Vladivostok Time (VLAT) (, vladivostokskoye vremya), is a time zone in Russia, named after the city of Vladivostok. It is ten hours ahead of UTC (UTC+10:00) and seven hours ahead of Moscow Time (MSK+7).

On 27 March 2011, Russia moved to year-round daylight saving time.  Instead of switching between UTC+10:00 in winter and UTC+11:00 in summer, Vladivostok Time became fixed at UTC+11:00 until 2014, when it was reset back to UTC+10:00 year-round.

IANA time zone database 
In the zone.tab of the IANA time zone database the corresponding zones is Asia/Vladivostok.

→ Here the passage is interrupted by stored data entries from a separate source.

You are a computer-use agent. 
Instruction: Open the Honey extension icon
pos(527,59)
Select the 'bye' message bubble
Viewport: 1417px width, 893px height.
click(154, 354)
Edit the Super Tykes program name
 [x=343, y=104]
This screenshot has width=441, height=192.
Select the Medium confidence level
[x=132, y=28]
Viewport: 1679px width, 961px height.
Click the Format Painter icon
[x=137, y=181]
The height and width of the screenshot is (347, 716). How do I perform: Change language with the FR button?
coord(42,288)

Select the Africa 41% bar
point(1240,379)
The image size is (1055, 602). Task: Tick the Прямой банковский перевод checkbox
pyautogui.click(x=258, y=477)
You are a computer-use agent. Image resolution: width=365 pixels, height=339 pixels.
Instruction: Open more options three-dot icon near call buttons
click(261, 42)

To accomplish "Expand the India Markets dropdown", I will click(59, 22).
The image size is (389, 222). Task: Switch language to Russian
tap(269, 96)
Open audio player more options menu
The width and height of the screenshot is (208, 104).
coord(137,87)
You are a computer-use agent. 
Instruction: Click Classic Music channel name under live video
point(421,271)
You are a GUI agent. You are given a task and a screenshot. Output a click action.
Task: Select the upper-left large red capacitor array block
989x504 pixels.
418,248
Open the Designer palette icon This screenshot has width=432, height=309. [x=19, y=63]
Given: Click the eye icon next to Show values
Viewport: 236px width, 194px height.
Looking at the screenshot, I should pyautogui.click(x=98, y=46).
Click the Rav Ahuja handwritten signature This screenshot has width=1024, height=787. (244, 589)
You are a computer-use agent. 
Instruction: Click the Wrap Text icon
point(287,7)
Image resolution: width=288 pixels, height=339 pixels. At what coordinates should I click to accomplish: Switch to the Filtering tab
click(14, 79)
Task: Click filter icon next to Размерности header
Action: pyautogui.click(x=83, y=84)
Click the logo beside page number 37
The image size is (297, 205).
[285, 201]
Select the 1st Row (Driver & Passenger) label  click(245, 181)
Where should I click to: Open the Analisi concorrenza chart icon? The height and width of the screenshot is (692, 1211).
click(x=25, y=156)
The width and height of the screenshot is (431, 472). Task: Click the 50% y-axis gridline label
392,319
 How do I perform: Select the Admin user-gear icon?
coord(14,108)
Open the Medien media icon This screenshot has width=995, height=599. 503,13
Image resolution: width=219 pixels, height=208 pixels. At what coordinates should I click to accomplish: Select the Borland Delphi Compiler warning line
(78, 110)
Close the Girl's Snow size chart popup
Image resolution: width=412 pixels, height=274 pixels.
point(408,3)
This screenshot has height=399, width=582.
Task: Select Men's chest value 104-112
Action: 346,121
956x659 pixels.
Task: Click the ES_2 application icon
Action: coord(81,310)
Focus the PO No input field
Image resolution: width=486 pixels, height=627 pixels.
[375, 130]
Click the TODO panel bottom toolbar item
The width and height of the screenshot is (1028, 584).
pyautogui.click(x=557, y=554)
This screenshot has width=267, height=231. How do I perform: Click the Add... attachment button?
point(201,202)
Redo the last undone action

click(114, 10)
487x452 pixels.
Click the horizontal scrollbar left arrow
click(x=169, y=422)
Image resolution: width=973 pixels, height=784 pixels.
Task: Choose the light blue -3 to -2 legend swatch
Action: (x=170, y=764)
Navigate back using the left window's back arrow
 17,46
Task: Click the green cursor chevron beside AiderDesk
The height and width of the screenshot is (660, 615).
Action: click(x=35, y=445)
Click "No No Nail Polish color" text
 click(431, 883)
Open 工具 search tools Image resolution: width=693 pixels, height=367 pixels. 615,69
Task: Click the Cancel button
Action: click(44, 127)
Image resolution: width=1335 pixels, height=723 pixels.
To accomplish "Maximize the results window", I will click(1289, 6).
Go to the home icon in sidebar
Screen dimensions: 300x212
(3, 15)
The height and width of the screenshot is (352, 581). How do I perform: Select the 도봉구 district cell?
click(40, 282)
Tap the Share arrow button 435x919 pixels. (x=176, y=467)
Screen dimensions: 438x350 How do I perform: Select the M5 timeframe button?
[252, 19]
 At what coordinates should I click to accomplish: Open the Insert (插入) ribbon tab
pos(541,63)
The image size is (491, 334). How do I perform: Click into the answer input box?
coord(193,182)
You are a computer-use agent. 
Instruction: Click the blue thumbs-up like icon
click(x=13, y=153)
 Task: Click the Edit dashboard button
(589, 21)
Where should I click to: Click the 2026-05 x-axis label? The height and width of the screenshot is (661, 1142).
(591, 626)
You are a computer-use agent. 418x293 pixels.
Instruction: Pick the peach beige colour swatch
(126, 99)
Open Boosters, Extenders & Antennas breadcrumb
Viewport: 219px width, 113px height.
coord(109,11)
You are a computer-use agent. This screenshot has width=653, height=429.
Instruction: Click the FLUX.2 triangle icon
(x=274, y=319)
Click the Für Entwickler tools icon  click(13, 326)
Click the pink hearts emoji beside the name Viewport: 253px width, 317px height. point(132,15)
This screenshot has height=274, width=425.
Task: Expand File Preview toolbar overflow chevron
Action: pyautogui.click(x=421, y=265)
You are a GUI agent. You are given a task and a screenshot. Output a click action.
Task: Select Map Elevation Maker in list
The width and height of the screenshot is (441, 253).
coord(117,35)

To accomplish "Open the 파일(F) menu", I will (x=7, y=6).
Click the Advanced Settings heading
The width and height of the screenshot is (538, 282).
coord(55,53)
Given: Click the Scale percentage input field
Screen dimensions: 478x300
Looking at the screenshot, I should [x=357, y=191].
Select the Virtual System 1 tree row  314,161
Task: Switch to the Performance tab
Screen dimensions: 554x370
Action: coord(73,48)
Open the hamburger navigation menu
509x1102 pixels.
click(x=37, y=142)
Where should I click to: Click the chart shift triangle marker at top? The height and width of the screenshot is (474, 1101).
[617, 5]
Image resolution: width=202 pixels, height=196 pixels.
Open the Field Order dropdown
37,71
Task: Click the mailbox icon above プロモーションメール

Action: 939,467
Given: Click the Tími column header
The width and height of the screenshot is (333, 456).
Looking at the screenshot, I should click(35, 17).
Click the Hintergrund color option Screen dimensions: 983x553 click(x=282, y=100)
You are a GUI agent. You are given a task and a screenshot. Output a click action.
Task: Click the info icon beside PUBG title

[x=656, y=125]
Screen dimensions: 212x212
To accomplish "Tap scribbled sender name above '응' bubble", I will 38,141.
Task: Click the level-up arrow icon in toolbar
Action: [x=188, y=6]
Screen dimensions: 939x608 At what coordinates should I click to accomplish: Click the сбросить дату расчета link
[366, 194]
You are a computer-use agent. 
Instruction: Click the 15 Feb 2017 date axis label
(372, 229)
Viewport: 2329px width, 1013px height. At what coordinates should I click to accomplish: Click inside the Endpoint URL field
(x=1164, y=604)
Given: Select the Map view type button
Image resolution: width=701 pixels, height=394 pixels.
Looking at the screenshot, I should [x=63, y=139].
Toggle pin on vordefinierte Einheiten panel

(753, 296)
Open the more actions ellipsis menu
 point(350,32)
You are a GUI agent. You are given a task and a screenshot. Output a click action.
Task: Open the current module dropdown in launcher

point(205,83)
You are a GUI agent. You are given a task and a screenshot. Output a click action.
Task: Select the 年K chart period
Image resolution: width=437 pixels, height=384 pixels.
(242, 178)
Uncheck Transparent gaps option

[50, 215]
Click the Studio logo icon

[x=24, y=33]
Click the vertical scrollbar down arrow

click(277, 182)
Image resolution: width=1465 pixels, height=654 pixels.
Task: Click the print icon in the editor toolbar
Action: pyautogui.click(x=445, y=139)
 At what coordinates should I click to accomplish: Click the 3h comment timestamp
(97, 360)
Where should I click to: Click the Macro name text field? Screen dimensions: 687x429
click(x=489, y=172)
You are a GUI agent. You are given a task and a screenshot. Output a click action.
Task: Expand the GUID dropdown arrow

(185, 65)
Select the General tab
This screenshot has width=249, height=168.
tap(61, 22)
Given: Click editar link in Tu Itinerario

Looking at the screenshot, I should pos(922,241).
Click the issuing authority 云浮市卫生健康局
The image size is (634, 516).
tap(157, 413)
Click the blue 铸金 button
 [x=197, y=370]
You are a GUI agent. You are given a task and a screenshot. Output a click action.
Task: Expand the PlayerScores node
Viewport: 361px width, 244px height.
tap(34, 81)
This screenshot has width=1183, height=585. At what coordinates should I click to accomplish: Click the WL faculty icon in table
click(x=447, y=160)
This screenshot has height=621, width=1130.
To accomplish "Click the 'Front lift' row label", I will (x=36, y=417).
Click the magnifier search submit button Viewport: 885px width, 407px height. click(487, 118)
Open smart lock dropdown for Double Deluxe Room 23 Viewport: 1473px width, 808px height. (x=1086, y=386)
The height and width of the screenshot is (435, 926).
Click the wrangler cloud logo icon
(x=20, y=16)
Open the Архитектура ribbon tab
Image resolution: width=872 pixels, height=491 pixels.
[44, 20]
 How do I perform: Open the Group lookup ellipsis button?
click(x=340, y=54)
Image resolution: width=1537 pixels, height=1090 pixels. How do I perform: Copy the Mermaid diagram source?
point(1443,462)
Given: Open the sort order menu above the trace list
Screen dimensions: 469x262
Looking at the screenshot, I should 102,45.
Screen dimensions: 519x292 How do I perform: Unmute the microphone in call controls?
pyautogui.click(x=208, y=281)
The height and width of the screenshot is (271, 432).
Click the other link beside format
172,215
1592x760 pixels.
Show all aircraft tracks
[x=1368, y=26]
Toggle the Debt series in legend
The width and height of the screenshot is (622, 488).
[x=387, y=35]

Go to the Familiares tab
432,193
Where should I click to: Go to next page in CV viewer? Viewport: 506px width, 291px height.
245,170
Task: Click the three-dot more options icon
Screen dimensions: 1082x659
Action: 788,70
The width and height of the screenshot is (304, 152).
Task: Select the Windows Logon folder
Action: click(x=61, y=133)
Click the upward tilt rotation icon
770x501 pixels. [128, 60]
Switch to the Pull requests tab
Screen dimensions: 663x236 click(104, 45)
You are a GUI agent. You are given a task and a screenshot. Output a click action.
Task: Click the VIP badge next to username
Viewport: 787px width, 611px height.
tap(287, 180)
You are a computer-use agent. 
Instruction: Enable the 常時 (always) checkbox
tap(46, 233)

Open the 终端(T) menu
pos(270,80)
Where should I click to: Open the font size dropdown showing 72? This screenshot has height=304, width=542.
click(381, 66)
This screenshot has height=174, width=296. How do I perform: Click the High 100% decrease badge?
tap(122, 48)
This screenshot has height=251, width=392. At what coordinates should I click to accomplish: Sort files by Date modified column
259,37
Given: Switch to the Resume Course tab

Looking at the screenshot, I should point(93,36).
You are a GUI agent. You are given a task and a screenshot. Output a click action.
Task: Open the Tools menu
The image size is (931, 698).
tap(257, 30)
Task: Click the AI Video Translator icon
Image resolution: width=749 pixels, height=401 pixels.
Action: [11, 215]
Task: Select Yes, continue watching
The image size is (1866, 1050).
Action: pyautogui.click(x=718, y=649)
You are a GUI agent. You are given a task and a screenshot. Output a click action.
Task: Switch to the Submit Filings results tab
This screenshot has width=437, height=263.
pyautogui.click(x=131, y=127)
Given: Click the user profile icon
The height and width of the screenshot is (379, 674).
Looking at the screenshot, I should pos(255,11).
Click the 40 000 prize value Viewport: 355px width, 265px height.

Areas on Vladivostok Time 
 Khabarovsk Krai
 Central parts of the Sakha Republic (Oymyakonsky District, Ust-Yansky District and Verkhoyansky District)
 The Jewish Autonomous Oblast
 Primorsky Krai
Between 26 October 2014 and 24 April 2016 Vladivostok Time was used in Magadan Oblast and Sakhalin.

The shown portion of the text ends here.